= Rebel Warrior =

1995 song by Asian Dub Foundation

The song "Rebel Warrior" appeared on British musical group Asian Dub Foundation's 1995 debut album, Facts and Fictions, and also on the group's fourth album, Community Music, under a slightly different arrangement. The song was inspired by the poem Bidrohi, translated from Bengali as "The Rebel", and written by Kazi Nazrul during the 1920s.

Kazi Nazrul was a Bengali poet, patriot and composer during the end of the colonial era in India who supported Indian unity. Nazrul wrote Bidrohi as a call to arms for those who were oppressed in India by the British and a call for unity between Muslims and Hindus. The poem politically and metaphorically called for Indians to oppose British colonialism, by physically taking the government back and by mentally removing the imitation of British ideals and ideas from the country and returning to more traditional ways. His poem was the first aggressive poem published against colonialism and it was immediately successful and popular with both Muslims and Hindus. In his quest to unify India, Nazrul attempted to make Hindus and Muslims overlook their internal issues with each other and instead fight against the British. Kazi Nazrul went on to write more poems, as well as the first Bengali protest music, though he was later arrested for his outspoken beliefs, becoming one of the most important men in the Indian independence movement.

Asian Dub Foundation roughly translated the original text of Bidrohi on their track "Rebel Warrior" and used the song to support a modern take on Nazrul's original stance. The poem was chosen in part because of its significance to the Indian independence movement and because of its place in Indian traditional culture and its powerful and unifying lyrics. It speaks out against neo-colonialism, both in England and South Asia, while also expanding the message to oppose modern racism in post-colonial England and the Western world in general.

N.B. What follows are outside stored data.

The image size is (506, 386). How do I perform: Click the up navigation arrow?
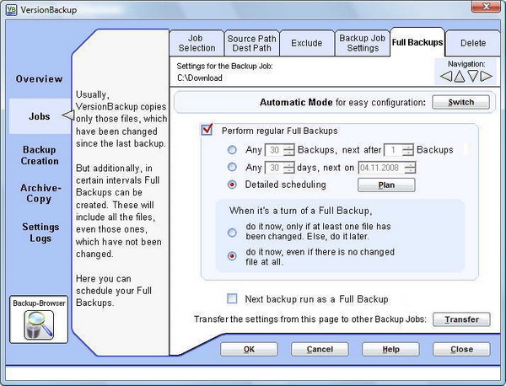click(459, 77)
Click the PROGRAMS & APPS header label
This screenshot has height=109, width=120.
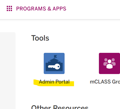(x=41, y=9)
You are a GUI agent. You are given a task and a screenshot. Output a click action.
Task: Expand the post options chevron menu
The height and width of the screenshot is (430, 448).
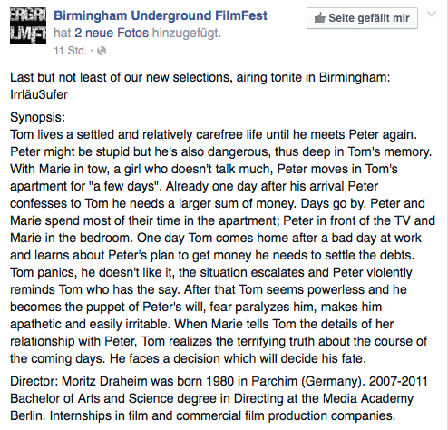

The lyrics, mostly taken from the original poem, encourage anger and resistance against the hegemonic West and call for people to stand up against racism by actively fighting the oppressor, even to the point of ending the Western empire. This parallels Nazrul's original message, in which he challenged people to stand up and battle colonialism by fighting back. The song also says that part of ending racism is ending divisions between cultures, using the metaphor of the siren and flute and saying that these divisions exist only in the mind.